→ Exercise
When you reach the line that contains "Home (27, 2519)" in the data below, start reproducing lines exactly, and stop after the line that contains "IPTV Apps Review (283, 2449)".

Items from a data source
=== Begin Enclosure ===
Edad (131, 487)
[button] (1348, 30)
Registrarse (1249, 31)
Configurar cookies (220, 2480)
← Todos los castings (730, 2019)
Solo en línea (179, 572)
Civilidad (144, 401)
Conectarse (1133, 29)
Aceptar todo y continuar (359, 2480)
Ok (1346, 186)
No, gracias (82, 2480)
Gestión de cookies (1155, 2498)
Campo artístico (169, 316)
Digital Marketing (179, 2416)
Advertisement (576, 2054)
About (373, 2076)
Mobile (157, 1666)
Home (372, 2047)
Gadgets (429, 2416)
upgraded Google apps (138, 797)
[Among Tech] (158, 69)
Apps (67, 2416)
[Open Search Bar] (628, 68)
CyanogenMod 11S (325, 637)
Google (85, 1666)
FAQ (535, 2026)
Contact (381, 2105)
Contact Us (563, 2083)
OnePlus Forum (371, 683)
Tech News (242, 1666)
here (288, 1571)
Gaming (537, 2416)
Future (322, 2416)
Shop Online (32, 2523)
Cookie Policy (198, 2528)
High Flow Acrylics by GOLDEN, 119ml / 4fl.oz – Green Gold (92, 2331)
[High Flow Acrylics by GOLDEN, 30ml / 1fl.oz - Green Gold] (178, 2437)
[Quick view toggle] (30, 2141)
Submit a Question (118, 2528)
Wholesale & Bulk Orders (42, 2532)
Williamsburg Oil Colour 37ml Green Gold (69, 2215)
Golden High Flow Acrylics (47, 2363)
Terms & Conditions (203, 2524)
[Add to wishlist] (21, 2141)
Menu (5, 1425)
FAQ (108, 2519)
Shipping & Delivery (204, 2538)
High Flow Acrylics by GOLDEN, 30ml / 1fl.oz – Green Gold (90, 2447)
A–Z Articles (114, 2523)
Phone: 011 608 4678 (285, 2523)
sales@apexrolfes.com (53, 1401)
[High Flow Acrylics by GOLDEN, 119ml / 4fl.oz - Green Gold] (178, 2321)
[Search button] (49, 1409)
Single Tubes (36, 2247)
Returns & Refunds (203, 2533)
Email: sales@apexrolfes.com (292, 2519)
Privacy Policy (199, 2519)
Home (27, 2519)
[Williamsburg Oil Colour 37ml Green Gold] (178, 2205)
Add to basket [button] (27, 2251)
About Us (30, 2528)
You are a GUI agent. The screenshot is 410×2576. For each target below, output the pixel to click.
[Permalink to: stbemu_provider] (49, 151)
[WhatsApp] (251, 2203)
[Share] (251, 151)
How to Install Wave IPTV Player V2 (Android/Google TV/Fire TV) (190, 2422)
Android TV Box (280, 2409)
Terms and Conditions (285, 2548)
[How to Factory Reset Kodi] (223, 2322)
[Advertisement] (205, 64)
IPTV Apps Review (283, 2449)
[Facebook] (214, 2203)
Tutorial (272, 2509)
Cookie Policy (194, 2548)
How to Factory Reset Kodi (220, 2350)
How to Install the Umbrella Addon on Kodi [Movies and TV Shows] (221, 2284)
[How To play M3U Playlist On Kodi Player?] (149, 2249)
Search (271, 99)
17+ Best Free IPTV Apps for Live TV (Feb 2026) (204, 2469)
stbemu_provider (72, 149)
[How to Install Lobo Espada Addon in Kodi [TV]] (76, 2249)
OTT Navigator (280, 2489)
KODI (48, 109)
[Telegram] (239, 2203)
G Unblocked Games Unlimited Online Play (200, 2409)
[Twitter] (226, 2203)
=== End Enclosure ===
→ Solved exercise
Home (27, 2519)
[Williamsburg Oil Colour 37ml Green Gold] (178, 2205)
Add to basket [button] (27, 2251)
About Us (30, 2528)
You are a GUI agent. The screenshot is 410×2576. For each target below, output the pixel to click.
[Permalink to: stbemu_provider] (49, 151)
[WhatsApp] (251, 2203)
[Share] (251, 151)
How to Install Wave IPTV Player V2 (Android/Google TV/Fire TV) (190, 2422)
Android TV Box (280, 2409)
Terms and Conditions (285, 2548)
[How to Factory Reset Kodi] (223, 2322)
[Advertisement] (205, 64)
IPTV Apps Review (283, 2449)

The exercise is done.